◆ Work to complete: Can you switch "thumbnail" to "preview" in the stretch from the line containing "Given: Open the" through the end of the records, keep everything else the same, and give back only those lines, leaving out the pictures?

Part of a data file:
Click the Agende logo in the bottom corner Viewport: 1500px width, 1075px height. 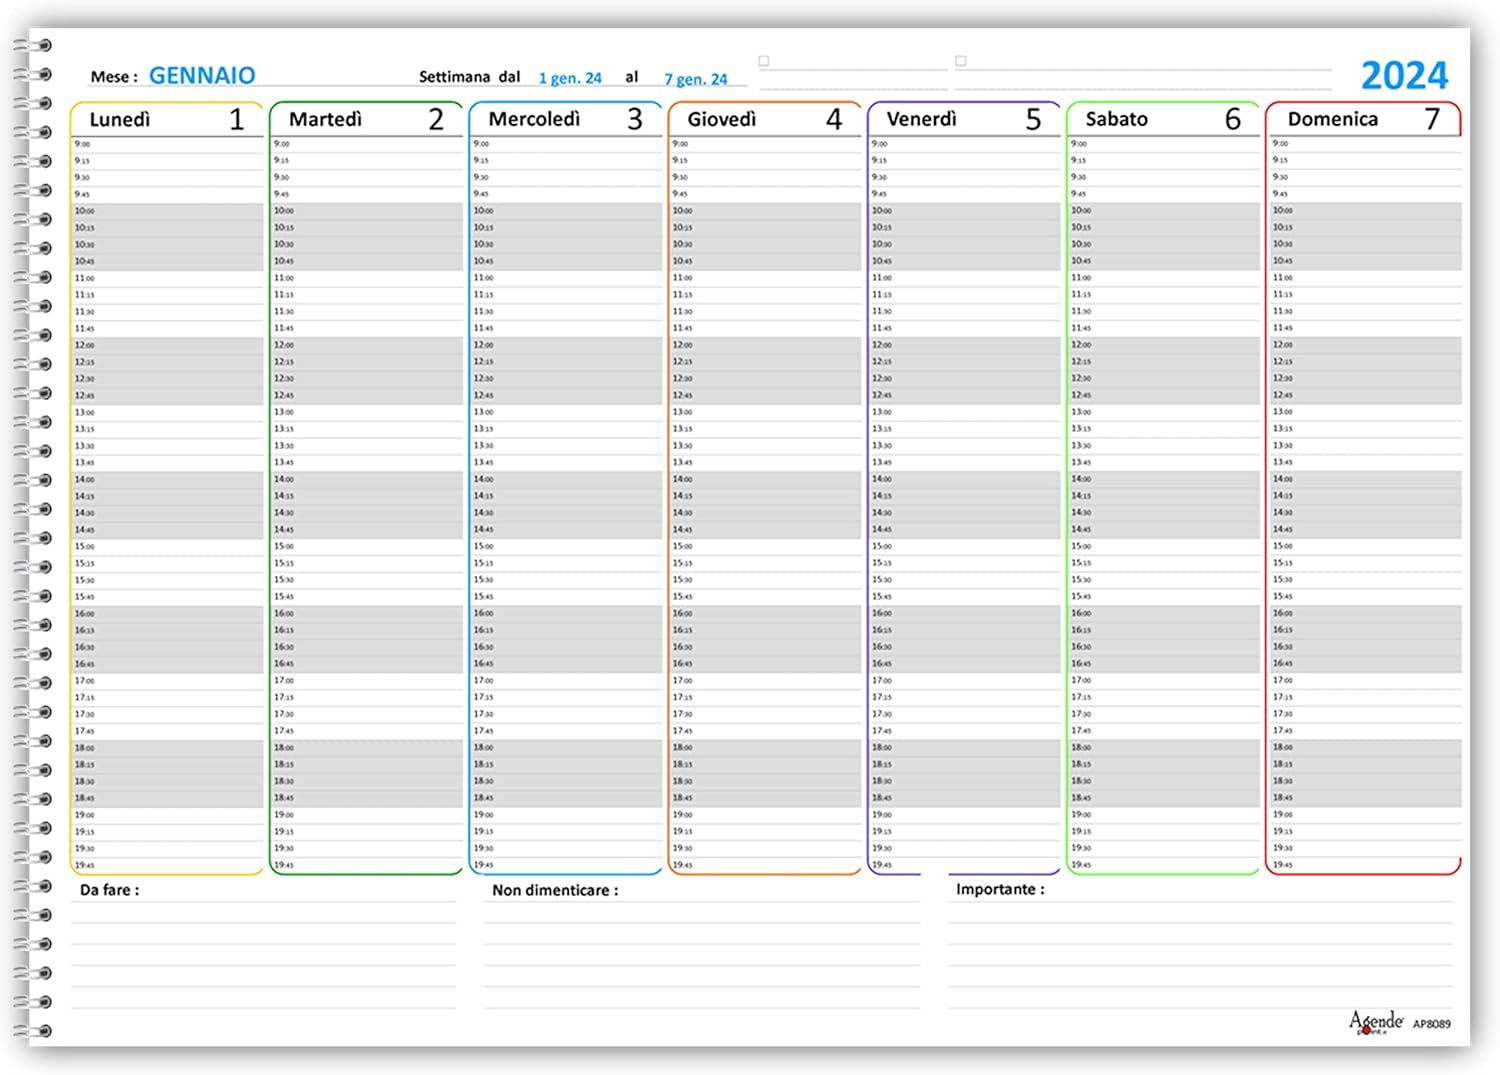coord(1376,1021)

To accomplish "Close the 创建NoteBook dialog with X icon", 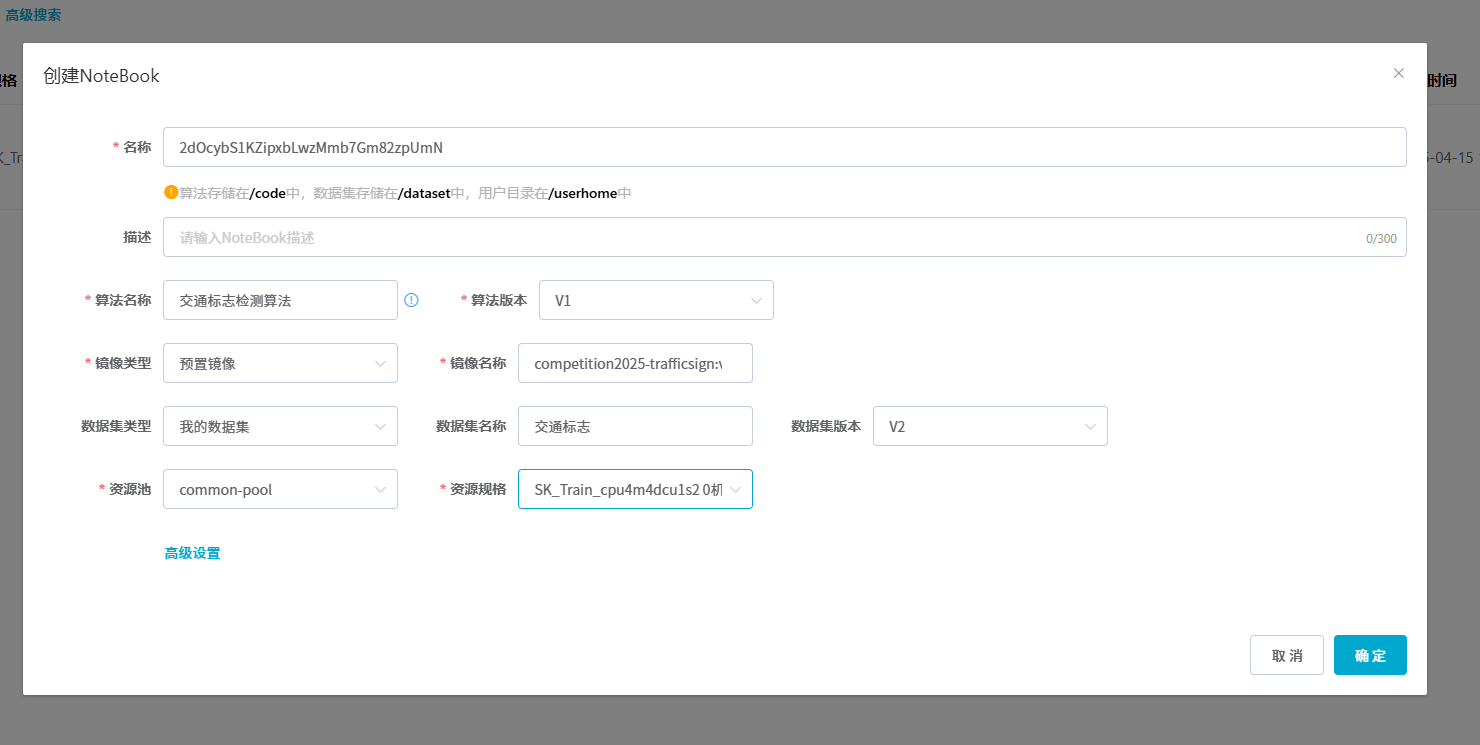I will (1398, 73).

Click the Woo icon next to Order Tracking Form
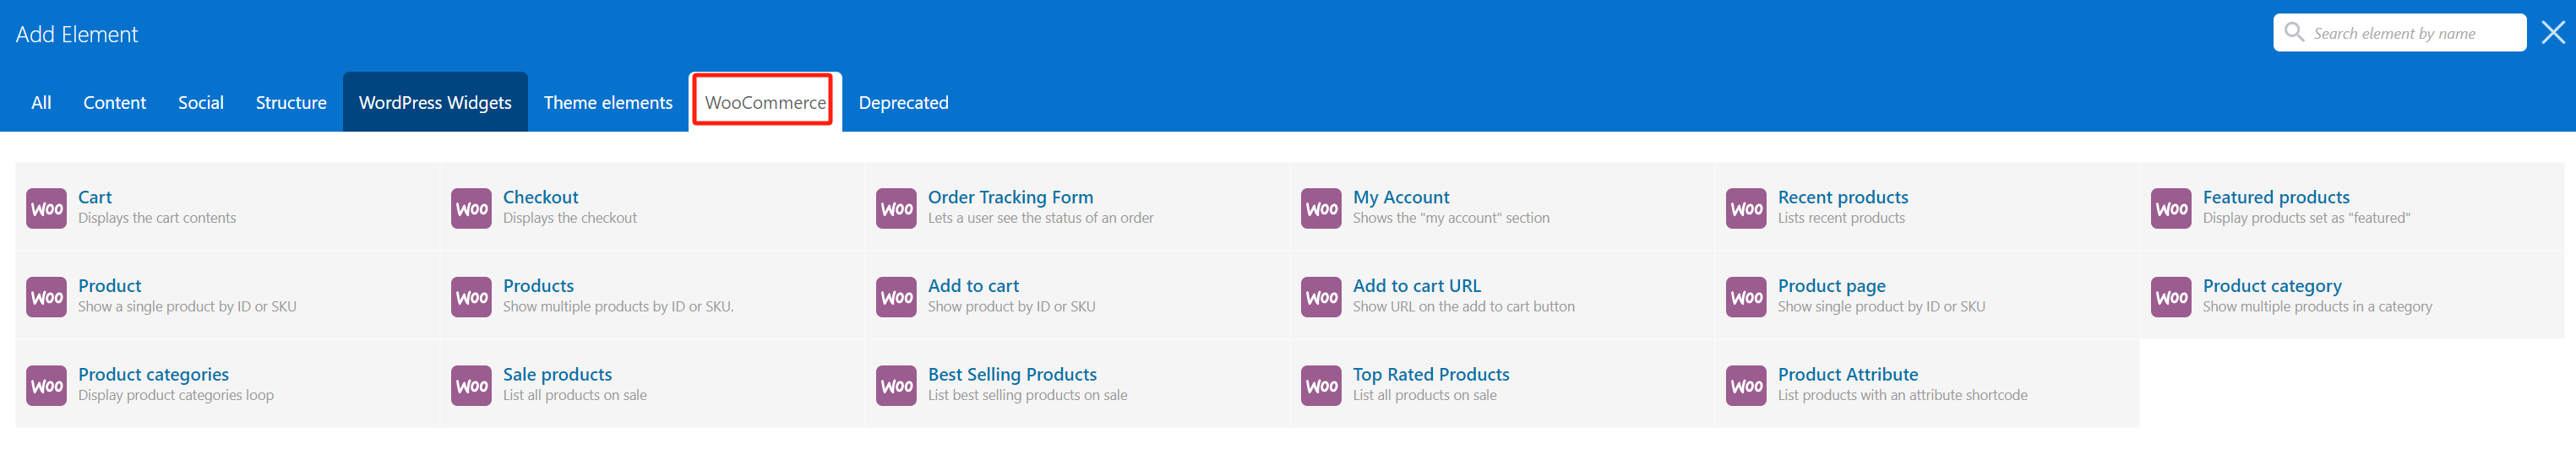(x=896, y=208)
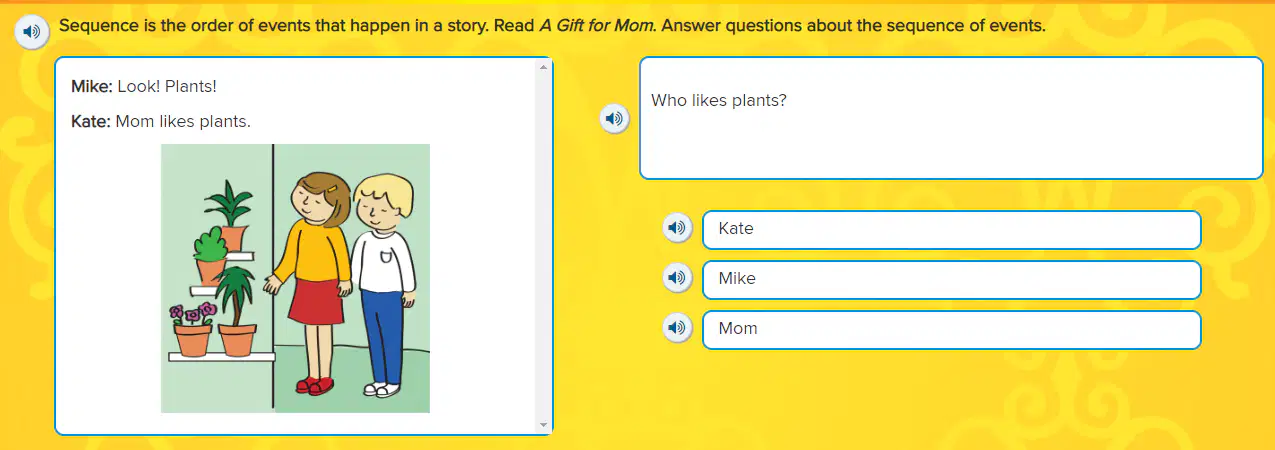Screen dimensions: 1275x450
Task: Click the story panel scroll-up arrow
Action: coord(544,66)
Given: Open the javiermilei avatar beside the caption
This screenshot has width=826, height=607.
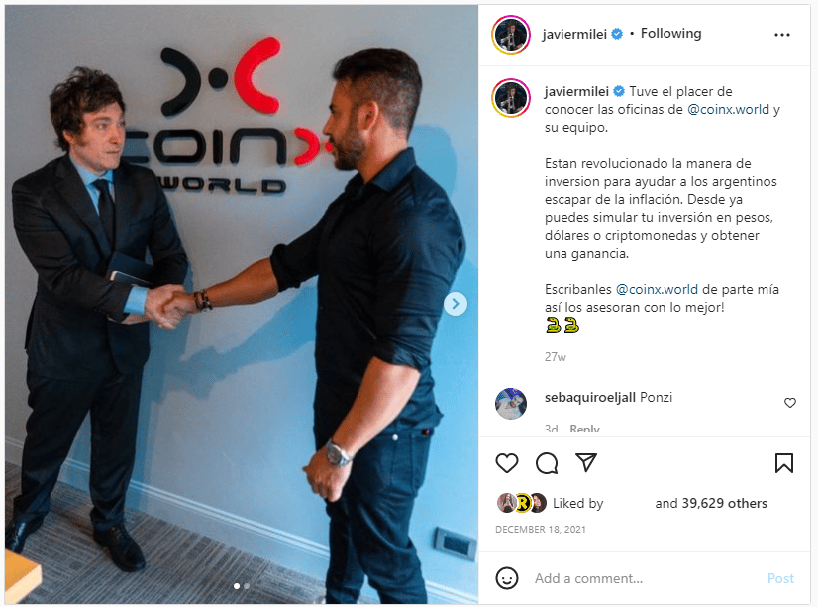Looking at the screenshot, I should coord(511,98).
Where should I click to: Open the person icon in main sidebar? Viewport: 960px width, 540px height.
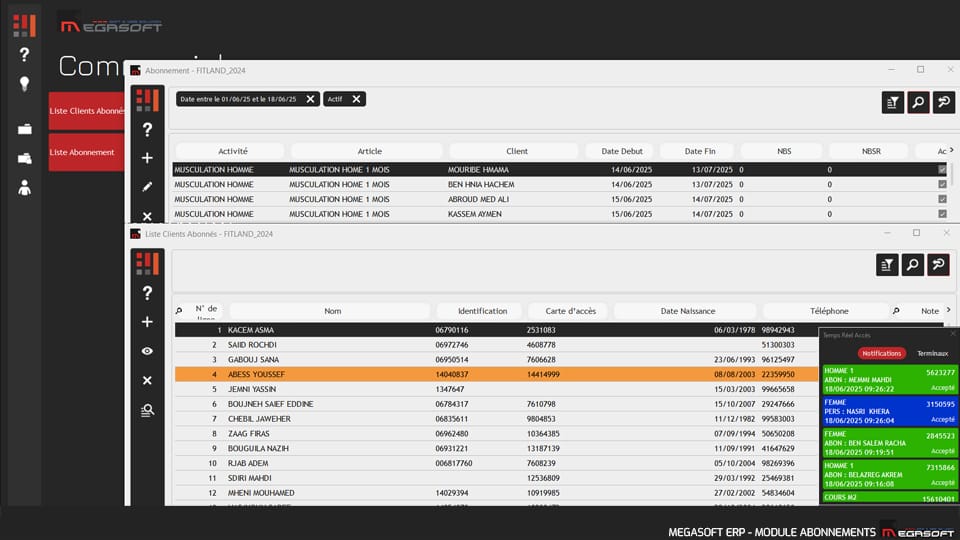coord(24,187)
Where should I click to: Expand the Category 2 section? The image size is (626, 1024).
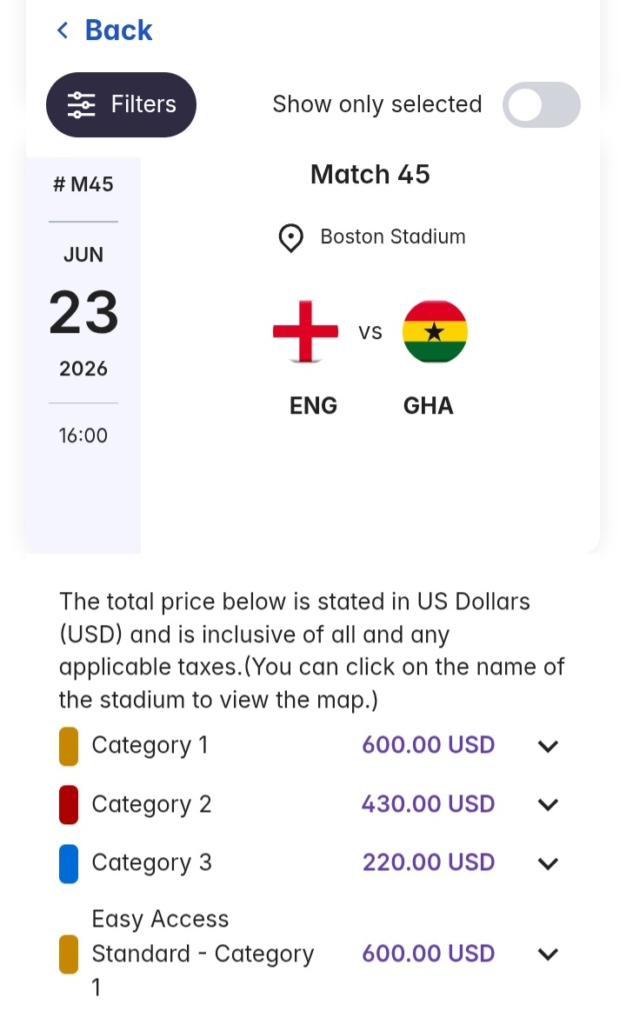(548, 804)
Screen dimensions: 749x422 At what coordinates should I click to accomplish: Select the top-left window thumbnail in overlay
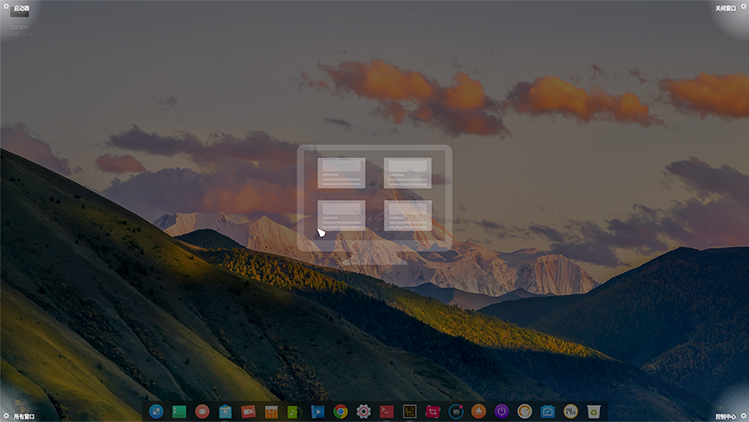(x=341, y=173)
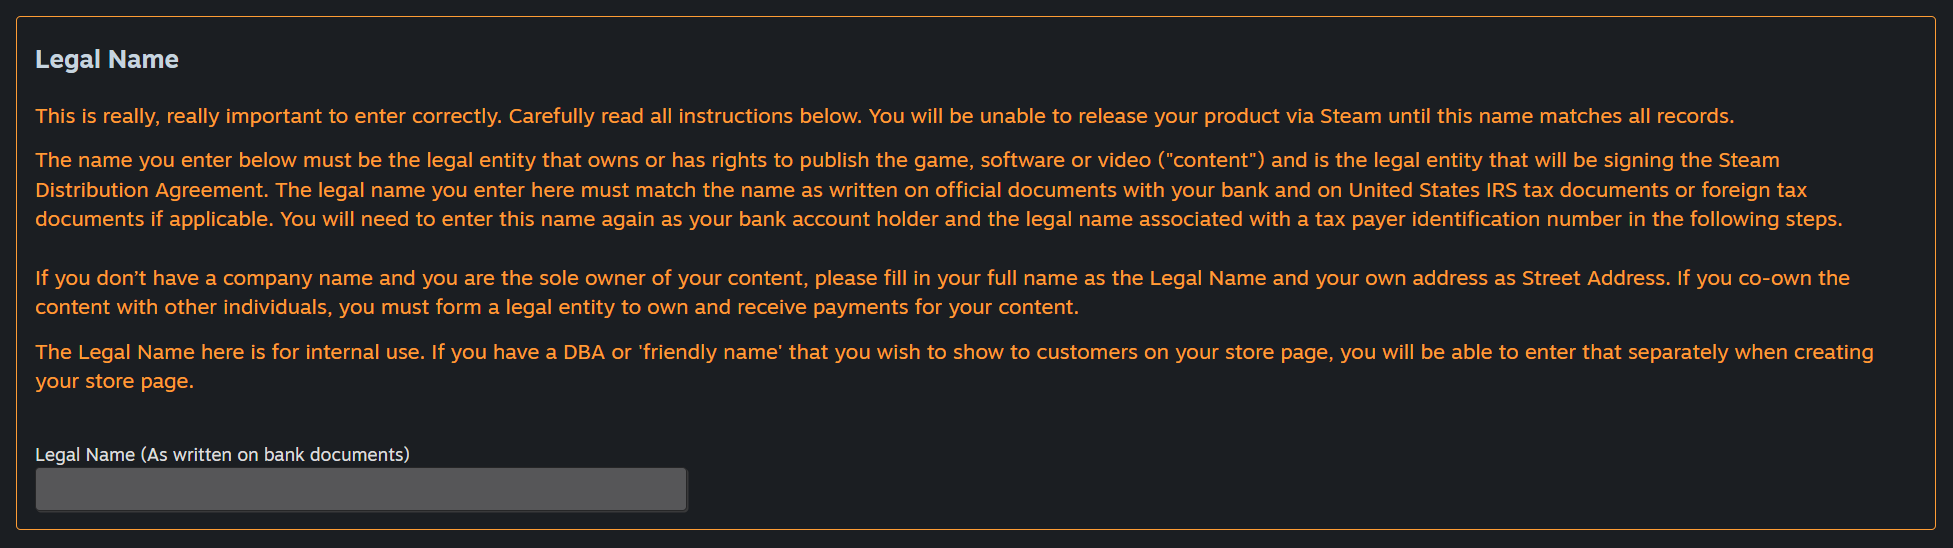Click the "Legal Name" section heading
1953x548 pixels.
(107, 60)
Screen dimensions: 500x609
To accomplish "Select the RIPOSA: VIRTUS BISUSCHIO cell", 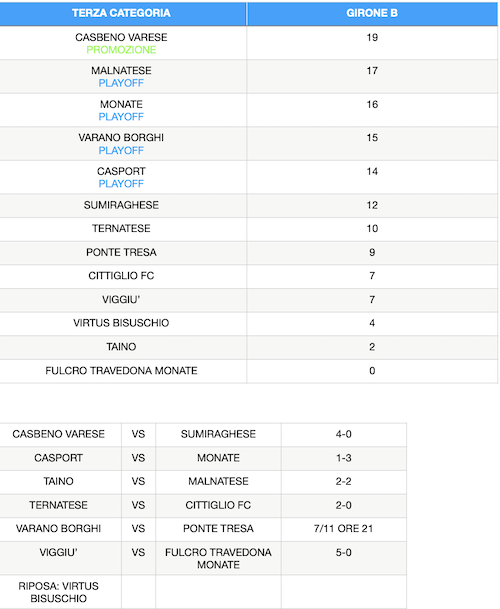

◆ Response to the task:
Given: Open the javiermilei avatar beside the caption
This screenshot has width=826, height=607.
Looking at the screenshot, I should coord(511,98).
Where should I click to: Open the person icon in main sidebar? Viewport: 960px width, 540px height.
coord(24,187)
Where should I click to: Expand the Category 2 section? The image size is (626, 1024).
(548, 804)
Screen dimensions: 749x422 At what coordinates should I click to accomplish: Select the top-left window preview in overlay
(x=341, y=173)
Click the "Legal Name" section heading
1953x548 pixels.
(107, 60)
Screen dimensions: 500x609
To accomplish "Select the RIPOSA: VIRTUS BISUSCHIO cell", 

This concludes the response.